Hello, I am Daniel Vis. I started my training in Medical Biology back in 1996 and in 1997 I augmented this with a training in Computer Science. Soon after that I became partner in a company called BioMedia. After five beautiful years of being self-employed I felt that needed to finish my studies. I stopped working and finally came around to finishing my degree. In 2005 I received my doctoral degree with a major in Medical Biology and a minor in Computer Science. Gripped by the many challenges in Science I felt fasinated by exploring science to the next level. To my utter joy I was offered this great PhD position in this wonderful group that leads me into the world of time resolved biology; chronobiology. This offer I could not refuse. Here is what I will do in this PhD project.

PhD Project

In the field of systems biology there is an interest in obtaining and analyzing time-resolved X-omics data. Such data can shed light on issues like homeostasis, biorhythms and self-regulation. There is a growing awareness that these issues are fundamental in understanding the onset of diseases and the reaction of an organism (e.g. human beings) to food-intake and external disturbances.

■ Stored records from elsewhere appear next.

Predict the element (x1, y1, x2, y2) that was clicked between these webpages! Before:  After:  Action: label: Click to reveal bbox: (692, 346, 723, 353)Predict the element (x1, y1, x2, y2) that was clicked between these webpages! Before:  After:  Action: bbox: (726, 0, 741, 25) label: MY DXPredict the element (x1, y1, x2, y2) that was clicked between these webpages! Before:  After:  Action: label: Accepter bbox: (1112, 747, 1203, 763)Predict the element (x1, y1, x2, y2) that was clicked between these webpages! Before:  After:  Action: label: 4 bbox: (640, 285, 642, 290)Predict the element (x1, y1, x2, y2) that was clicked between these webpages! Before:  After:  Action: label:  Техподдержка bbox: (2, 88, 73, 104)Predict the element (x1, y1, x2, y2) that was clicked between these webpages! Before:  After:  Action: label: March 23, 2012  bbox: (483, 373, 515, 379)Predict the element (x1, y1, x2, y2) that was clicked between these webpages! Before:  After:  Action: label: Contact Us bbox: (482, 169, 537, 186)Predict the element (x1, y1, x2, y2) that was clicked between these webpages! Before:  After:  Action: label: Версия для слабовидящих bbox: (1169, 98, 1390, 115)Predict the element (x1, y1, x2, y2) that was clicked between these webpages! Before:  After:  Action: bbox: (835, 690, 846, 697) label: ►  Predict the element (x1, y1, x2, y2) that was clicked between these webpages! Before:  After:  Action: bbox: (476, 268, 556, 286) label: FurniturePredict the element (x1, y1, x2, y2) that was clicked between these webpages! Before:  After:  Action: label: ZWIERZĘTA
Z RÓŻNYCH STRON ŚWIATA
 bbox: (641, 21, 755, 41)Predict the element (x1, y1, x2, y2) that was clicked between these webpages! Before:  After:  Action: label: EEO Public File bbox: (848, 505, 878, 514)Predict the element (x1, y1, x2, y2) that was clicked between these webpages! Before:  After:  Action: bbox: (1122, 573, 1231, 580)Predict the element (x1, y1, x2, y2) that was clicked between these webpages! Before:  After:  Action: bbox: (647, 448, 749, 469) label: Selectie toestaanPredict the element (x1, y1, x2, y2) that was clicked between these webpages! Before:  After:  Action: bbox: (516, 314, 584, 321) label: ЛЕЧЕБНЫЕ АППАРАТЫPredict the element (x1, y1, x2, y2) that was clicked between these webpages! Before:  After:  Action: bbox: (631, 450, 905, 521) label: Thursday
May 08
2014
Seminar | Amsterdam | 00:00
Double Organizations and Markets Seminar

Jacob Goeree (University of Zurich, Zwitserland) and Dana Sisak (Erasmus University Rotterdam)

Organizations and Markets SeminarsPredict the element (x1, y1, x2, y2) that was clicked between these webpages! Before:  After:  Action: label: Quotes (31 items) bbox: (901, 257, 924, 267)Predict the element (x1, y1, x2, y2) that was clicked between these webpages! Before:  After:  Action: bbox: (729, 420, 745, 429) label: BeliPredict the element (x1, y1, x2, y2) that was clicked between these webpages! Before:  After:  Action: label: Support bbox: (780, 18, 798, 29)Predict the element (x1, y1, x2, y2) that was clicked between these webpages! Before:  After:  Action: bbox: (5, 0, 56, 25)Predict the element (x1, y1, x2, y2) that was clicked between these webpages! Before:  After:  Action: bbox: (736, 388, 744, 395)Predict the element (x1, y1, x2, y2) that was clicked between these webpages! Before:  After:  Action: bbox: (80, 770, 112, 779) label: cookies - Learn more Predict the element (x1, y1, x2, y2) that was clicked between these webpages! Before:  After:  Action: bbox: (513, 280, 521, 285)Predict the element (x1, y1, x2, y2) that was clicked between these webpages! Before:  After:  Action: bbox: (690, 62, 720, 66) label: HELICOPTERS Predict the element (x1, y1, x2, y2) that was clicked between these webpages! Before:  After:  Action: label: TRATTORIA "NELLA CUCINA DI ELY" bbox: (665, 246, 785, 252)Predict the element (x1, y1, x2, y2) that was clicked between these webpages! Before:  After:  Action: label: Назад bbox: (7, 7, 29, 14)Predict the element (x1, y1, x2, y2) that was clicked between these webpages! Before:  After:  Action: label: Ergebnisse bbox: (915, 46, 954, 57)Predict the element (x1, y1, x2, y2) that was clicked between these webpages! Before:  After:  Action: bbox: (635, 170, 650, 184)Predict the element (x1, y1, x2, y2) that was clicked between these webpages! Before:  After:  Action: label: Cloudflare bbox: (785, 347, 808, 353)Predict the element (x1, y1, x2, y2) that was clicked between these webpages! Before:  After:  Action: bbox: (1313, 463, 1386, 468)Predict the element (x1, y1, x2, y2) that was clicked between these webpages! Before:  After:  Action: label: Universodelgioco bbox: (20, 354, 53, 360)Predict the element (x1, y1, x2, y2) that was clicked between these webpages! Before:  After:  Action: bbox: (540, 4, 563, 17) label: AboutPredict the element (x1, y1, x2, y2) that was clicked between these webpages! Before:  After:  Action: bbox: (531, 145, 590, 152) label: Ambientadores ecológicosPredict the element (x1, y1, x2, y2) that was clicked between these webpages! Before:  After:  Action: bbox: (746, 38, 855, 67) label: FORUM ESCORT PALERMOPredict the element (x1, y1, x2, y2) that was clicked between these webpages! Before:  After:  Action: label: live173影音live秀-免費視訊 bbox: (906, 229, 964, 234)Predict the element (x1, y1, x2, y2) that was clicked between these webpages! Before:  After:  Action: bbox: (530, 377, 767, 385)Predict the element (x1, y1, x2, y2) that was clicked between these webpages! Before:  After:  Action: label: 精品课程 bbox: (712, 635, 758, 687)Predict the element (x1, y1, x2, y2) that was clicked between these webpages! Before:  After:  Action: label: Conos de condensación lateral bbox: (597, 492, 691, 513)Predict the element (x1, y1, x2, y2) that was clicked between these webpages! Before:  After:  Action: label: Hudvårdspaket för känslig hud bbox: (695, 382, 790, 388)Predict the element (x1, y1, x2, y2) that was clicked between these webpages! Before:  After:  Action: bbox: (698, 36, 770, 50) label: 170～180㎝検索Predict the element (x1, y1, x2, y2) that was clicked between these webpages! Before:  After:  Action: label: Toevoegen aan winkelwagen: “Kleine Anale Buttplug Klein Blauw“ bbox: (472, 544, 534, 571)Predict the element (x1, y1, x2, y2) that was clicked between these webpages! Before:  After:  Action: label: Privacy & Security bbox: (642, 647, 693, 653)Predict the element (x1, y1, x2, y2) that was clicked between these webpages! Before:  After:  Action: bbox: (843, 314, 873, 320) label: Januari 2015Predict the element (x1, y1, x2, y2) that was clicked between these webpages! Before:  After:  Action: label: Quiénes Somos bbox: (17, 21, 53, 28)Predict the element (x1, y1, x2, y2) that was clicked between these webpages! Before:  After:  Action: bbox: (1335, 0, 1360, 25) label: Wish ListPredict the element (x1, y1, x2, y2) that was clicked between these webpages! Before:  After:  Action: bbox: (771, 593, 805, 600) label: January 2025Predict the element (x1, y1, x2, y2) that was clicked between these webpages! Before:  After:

Methods for quantifying homeostasis, biorhythms and reactions to disturbances from X-omics data is largely lacking. In this project the emphasis will be on developing methods to analyze dynamic metabolomics data. A very important issue is to develop methods for finding metabolites marking the dynamic state of the system. Such dynamic biomarkers are a fingerprint of the dynamic state of the system. The developed methods can also be applied to other types of time-resolved X-omics data.

The goal of my PhD training is to develop methods to quantify homeostasis and biorhythms from metabolomics data and to find dynamic biomarkers.

In collaboration with TNO Quality of Life and Universiteit Leiden experiments will be performed in which time-resolved metabolomics data become available. Mild interventions will be part of the design, to explore the dependence of biorhythms on these interventions.

Next, data analysis methods will be developed to analyze the dynamic data and select dynamic biomarkers. Ideas will be borrowed from systems identification and other types of dynamic modeling. The developed methods will be tested and validated with follow-up designed experiments.